= About this task =
Locate the line containing "You are a GUI" in the entries below, then retype it and every later line exactly, leaving out pictures.

= Collected data entries =
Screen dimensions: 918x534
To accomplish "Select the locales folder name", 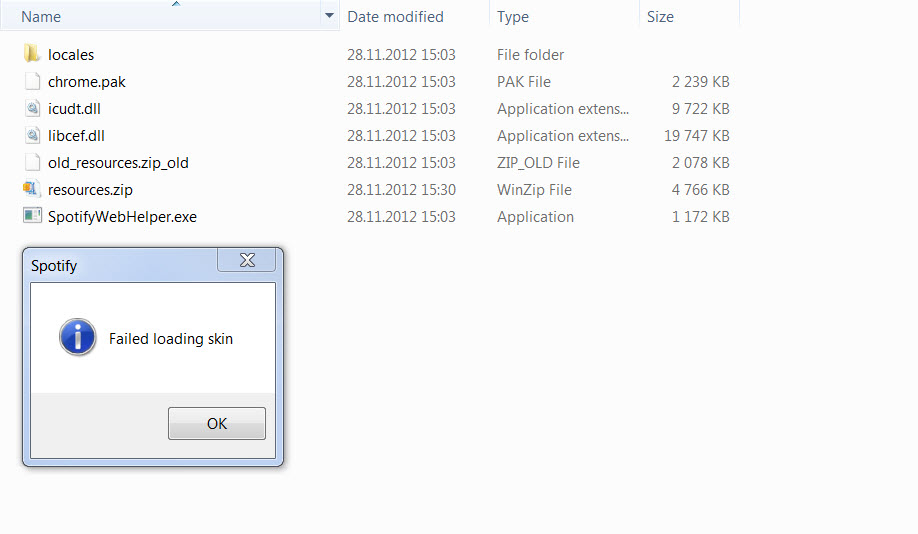I will tap(71, 55).
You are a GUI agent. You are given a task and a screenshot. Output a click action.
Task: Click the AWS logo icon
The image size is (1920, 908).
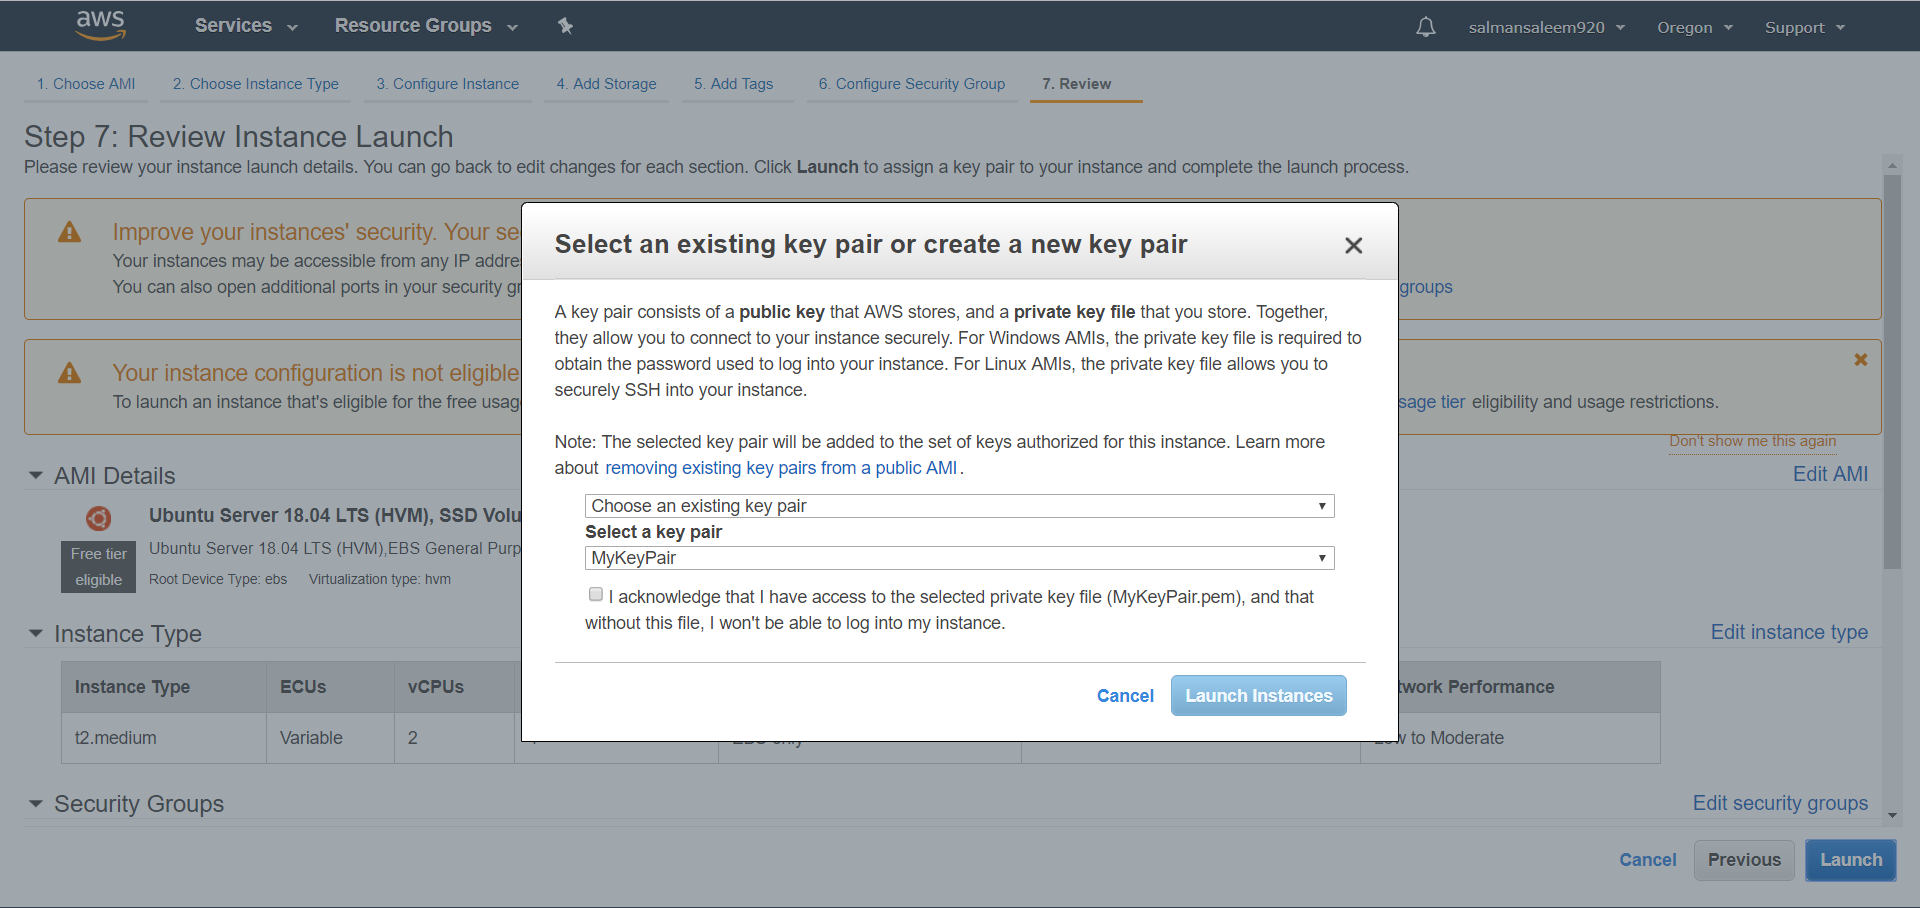101,25
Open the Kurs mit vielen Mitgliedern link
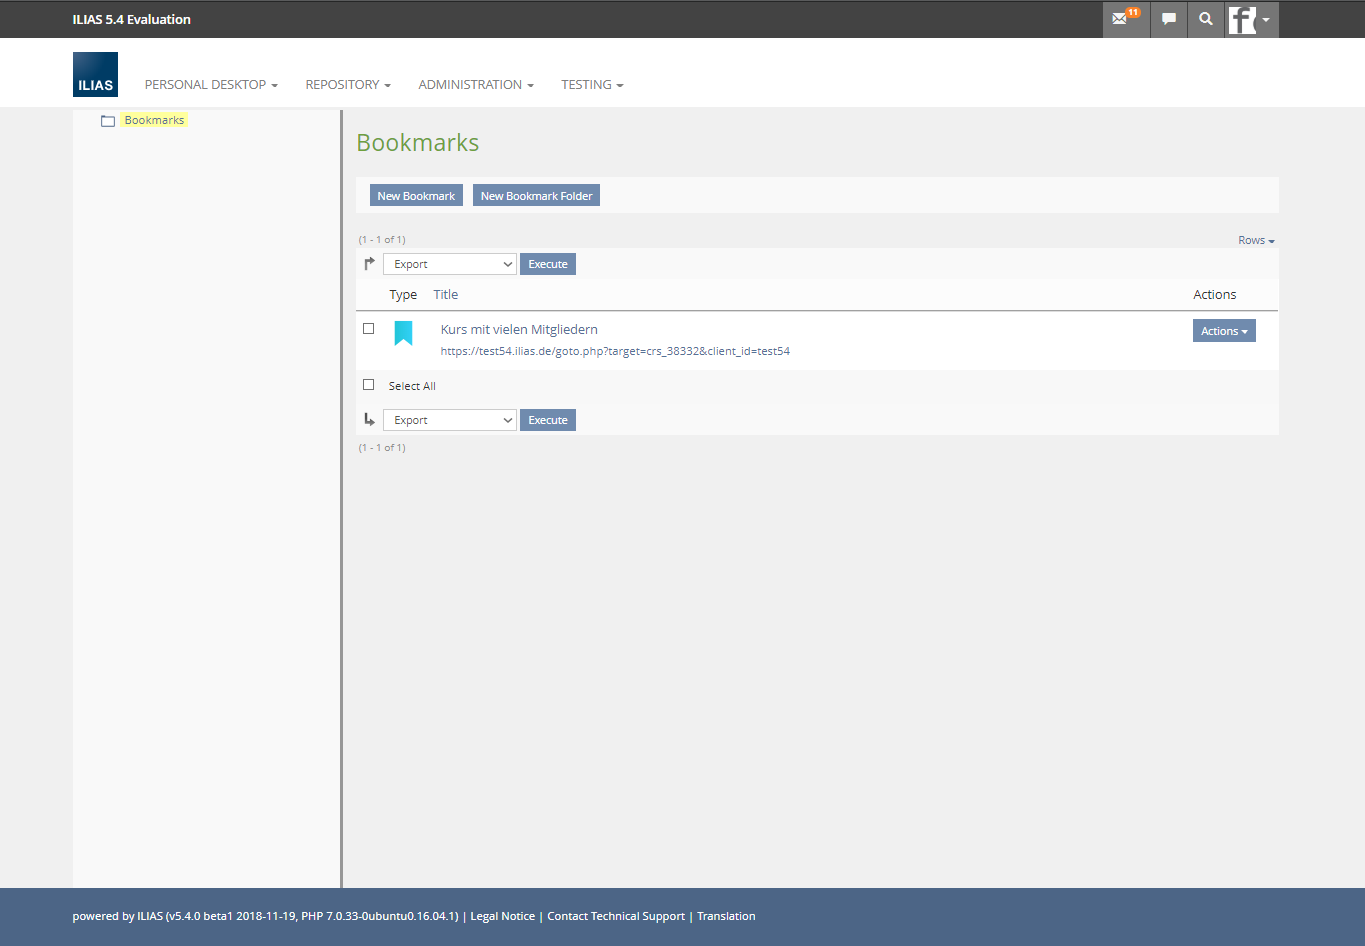 519,329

= Result of this exercise =
You are a GUI agent. You are given a task and a screenshot. Output a click action.
Task: Click the AWS logo icon
The image size is (1920, 908).
101,25
Open the Kurs mit vielen Mitgliedern link
 519,329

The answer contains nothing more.